From the text below about Townhouse Hotel Maastricht, list every company or brand it names as a source of the hotel's sanitary fittings, tiles, or furniture.
(Text shown)
Townhouse Hotel Maastricht & Spa is a four-star design hotel located in the Wyck district in Maastricht, Netherlands. The hotel opened in late 2009. Townhouse is part of the La Bergère Group.

==Concept==
The launch campaign of Townhouse, which started in February 2009, was called ‘Stijl, Sex en Soep’ (Style, Sex and Soup). The ingredients in this campaign stood for: Style (design, architecture and art), Sex (the passion in daily life) and Soup (cuisine, authenticity and genuine.

The elements of the launch campaign return in the concept of Townhouse by creating an atmosphere of a Maastricht living room. Elements from Maastricht are used in the entire hotel (including sanitary and tiles from Maastricht companies Mosa Tegels and Sphinx). This is complemented by design furniture including brands as Hästens and Artifort.

The concept was awarded the Best New Hotel Concept Award at the Venuez Hospitality & Style Award 2009 before the hotel was even opened.

==History==
Townhouse Hotel is opened at the site of former hotel Le Roi in the Wyck district in Maastricht, one of the oldest districts in the center of Maastricht.

Townhouse Hotel is sponsor for Maastricht football club MVV during the season 2010-11. "Qbic Hotels", a part of La Bergère Group, is also sponsor for MVV.

==Planet Care==
As from 2016, Townhouse Hotel is Planet Care certified.

Before the hotel was awarded the Green Key Award on 24 August 2010. The Green Key Award is awarded to companies in the tourism and recreation industry who contribute to the prevention of climate change and voluntary take measures to do more about the environment than legislation orders them. Townhouse Hotel was awarded the Gold Award, the highest level of Green Key, until it switched to Planet Care.
(End Text shown)
(Extracted records)
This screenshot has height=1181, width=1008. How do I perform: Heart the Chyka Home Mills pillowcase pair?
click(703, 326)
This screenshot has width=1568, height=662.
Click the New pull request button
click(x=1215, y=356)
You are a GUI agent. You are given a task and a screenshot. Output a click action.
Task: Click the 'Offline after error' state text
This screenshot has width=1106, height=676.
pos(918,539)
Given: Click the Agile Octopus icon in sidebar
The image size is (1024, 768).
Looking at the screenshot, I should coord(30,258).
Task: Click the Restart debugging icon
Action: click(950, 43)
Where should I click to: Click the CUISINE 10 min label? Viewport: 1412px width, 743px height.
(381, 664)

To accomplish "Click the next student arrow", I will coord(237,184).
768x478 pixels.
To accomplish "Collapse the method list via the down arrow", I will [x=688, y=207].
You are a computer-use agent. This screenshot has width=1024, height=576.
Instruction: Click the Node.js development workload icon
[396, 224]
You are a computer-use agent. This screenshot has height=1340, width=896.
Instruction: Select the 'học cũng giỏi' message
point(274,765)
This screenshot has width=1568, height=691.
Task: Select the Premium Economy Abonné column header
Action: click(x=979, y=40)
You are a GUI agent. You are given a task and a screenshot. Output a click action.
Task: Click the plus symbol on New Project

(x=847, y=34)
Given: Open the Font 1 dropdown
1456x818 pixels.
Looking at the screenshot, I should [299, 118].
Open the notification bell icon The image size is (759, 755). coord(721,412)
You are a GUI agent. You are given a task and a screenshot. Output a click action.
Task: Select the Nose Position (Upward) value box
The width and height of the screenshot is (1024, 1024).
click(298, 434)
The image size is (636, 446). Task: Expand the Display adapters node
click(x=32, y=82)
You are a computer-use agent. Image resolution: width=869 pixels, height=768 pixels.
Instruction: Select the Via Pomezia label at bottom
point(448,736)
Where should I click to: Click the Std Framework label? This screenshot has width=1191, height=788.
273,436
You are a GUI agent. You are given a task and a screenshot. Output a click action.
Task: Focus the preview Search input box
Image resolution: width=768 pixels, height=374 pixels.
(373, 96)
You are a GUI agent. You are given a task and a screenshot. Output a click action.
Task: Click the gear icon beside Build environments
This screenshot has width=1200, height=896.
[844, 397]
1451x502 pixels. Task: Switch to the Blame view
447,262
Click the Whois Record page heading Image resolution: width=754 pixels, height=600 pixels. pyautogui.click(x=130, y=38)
(End Extracted records)
Finished task
Mosa Tegels, Sphinx, Hästens, Artifort